Overal op de wereld en in alle culturen wordt muziek gemaakt. De benaming voor deze volkseigen muziek is folk. Hoe folkmuziek klinkt is dus per cultuur verschillend.
De westerse Folk komt op in de jaren 50 van de vorige eeuw. Deze muziek bevat elementen van de blues, country en singer-songwritermuziek. Kenmerkend is het gebruik van traditionele instrumenten zoals de banjo, de viool, de tin-whistle en de accordeon.
Een van de eerste bekende Westerse folkzangers Woodie Guthrie raakt door de Grote Depressie alles kwijt en verwerkt zijn ellende in zijn muziek.

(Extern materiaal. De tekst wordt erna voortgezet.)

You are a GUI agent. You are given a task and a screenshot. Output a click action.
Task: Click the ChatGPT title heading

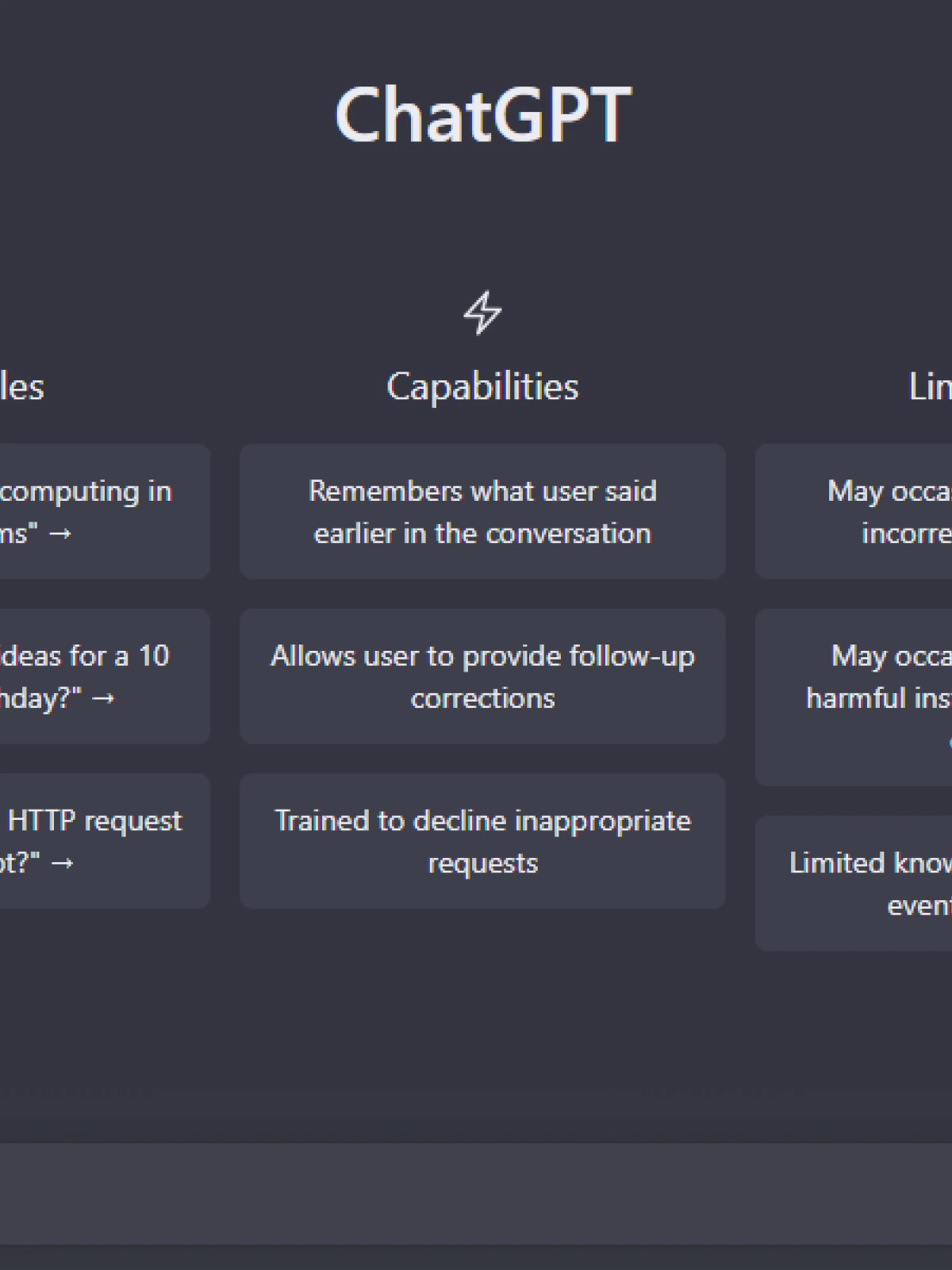482,115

Protestliederen vormen een groot onderdeel van folk. Onder invloed van de hippiecultuur uit de jaren 60 en 70 zingen folkzangers over vrede en verdraagzaamheid. Bob Dylan groeit uit tot het boegbeeld van deze generatie. Hij schrijft nummers over de Koude Oorlog, rassenscheiding en discriminatie.
Zijn meest bekende nummer is ‘Blowin’ In The Wind’, dat gaat over bewustwording van wereldproblematiek.
In 2016 krijgt Bob Dylan als eerste songwriter ooit de Nobelprijs voor de Literatuur vanwege zijn nieuwe poëtische uitdrukkingen binnen de Amerikaanse liedjestraditie.
En nog altijd is folk springlevend: de Britse band Mumford & Sons bijvoorbeeld maakt rockmuziek waarin de invloeden van folk duidelijk hoorbaar zijn.